Do you have any advice on troubleshooting this? Thanks.
–Kris
Specifying vmin
, vmax
, and a matplotlib color (with argument -c
) results in the same error:
#!/bin/bash
fancplot \
-o "test.pdf" \
XII:100000-200000 \
-p square \
-vmin 0 -vmax 0.1 \
--title "6400 bp, XII:100000-200000" \
-c Reds \
08_zoom/MC-2019_Q_WT_repM.standard-rDNA-complete.mcool@6400
/home/kalavatt/miniconda3/envs/fanc_env/bin/fancplot:4: DeprecationWarning: pkg_resources is deprecated as an API. See https://setuptools.pypa.io/en/latest/pkg_resources.html
__import__('pkg_resources').require('fanc==0.9.26')
2023-09-29 13:14:42,151 INFO Using non-interactive backend
2023-09-29 13:14:42,582 INFO Found 1 regions
/fh/fast/tsukiyama_t/grp/tsukiyamalab/kalavatt/2023_rDNA/src/fanc/bin/fancplot:187: UserWarning: There was an error with plot 0, region XII:100000-200000 (Traceback (most recent call last):
File "/fh/fast/tsukiyama_t/grp/tsukiyamalab/kalavatt/2023_rDNA/src/fanc/bin/fancplot", line 170, in __init__
fig, axes = gf.plot(plot_region)
^^^^^^^^^^^^^^^^^^^^
File "/fh/fast/tsukiyama_t/grp/tsukiyamalab/kalavatt/2023_rDNA/src/fanc/fanc/plotting/plotter.py", line 211, in plot
p.plot(r)
File "/fh/fast/tsukiyama_t/grp/tsukiyamalab/kalavatt/2023_rDNA/src/fanc/fanc/plotting/base_plotter.py", line 786, in plot
self._after_plot((x_region, y_region))
File "/fh/fast/tsukiyama_t/grp/tsukiyamalab/kalavatt/2023_rDNA/src/fanc/fanc/plotting/base_plotter.py", line 581, in _after_plot
self.add_colorbar()
File "/fh/fast/tsukiyama_t/grp/tsukiyamalab/kalavatt/2023_rDNA/src/fanc/fanc/plotting/base_plotter.py", line 651, in add_colorbar
self.update_colorbar(vmin=self.vmin, vmax=self.vmax, baseline=baseline)

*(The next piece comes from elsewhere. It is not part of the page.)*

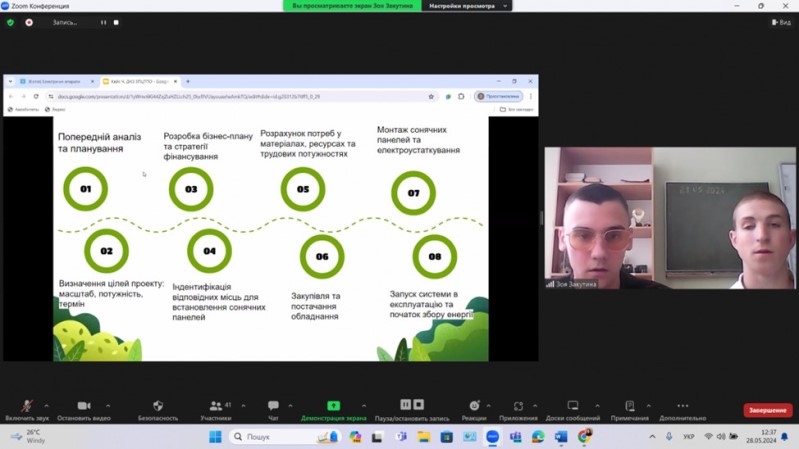
Task: Open the Настройки просмотра view options dropdown
Action: click(467, 6)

File "/fh/fast/tsukiyama_t/grp/tsukiyamalab/kalavatt/2023_rDNA/src/fanc/fanc/plotting/base_plotter.py", line 669, in update_colorbar
self.colorbar.draw_all()
^^^^^^^^^^^^^^^^^^^^^^
AttributeError: 'Colorbar' object has no attribute 'draw_all'
)
warnings.warn("There was an error with plot {}, region {}:{}-{} ({})".format(i, region.chromosome,
2023-09-29 13:14:42,775 WARNING 'Colorbar' object has no attribute 'draw_all'
This should be fixed in the latest available version, 0.9.27
Thank you—updating from 0.9.26
(pip
install of git clone http://www.github.com/vaquerizaslab/fanc
) to 0.9.27
(pip
install of file posted here) resolved the issue. Closing now.